Data on locating visible targets:
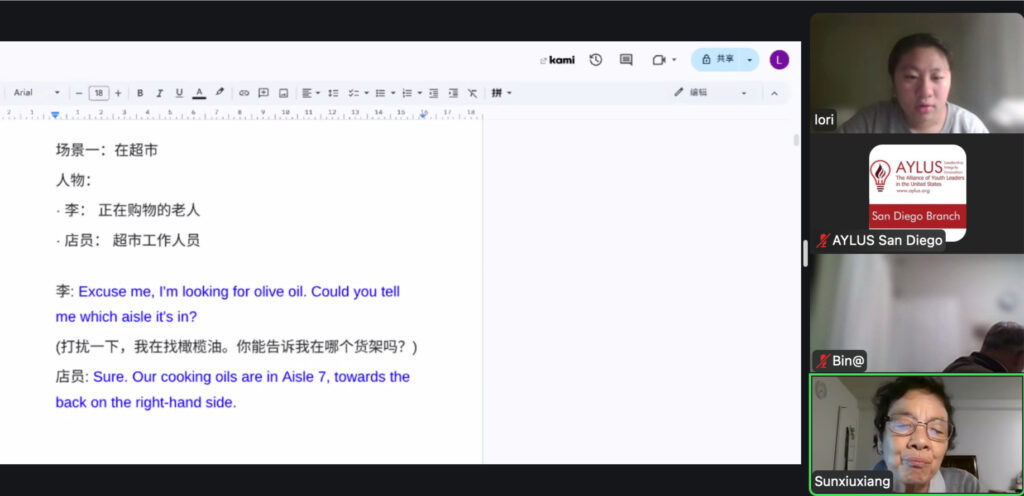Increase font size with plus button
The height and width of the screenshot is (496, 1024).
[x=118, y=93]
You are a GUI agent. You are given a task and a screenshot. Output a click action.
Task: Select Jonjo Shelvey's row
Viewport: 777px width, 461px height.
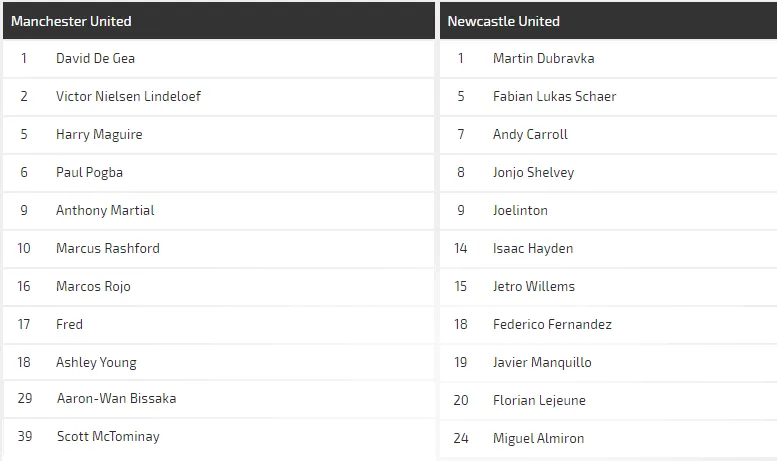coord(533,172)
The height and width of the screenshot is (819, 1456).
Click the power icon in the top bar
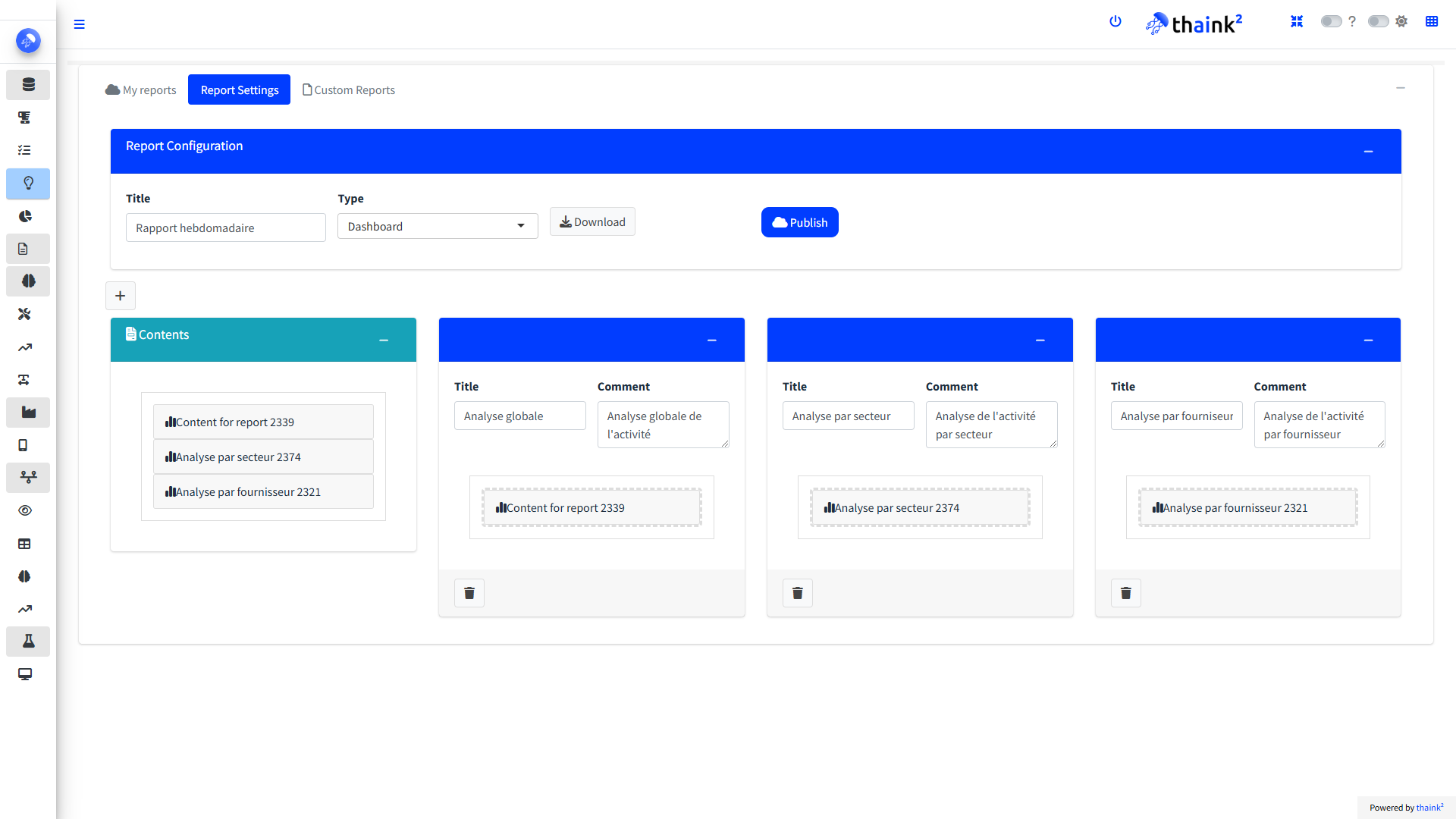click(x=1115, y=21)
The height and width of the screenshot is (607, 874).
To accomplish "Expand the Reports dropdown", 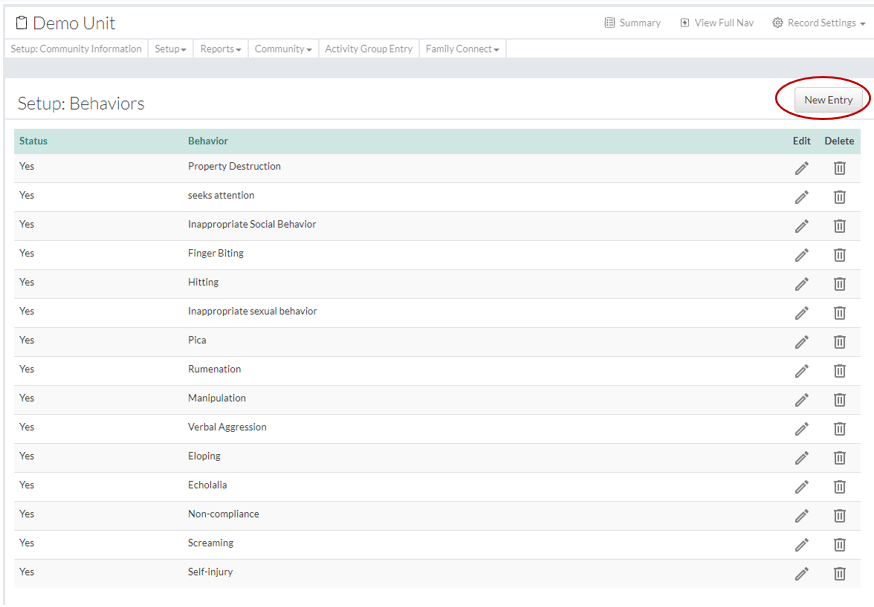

Task prompt:
Format every line of text in the rows above as a numbered list, skipping blank lines and leaving out the pictures.

Output for this task:
1. Increase font size with plus button
2. The height and width of the screenshot is (496, 1024).
3. [x=118, y=93]
4. You are a GUI agent. You are given a task and a screenshot. Output a click action.
5. Task: Select Jonjo Shelvey's row
6. Viewport: 777px width, 461px height.
7. coord(533,172)
8. The height and width of the screenshot is (819, 1456).
9. Click the power icon in the top bar
10. click(x=1115, y=21)
11. The height and width of the screenshot is (607, 874).
12. To accomplish "Expand the Reports dropdown", 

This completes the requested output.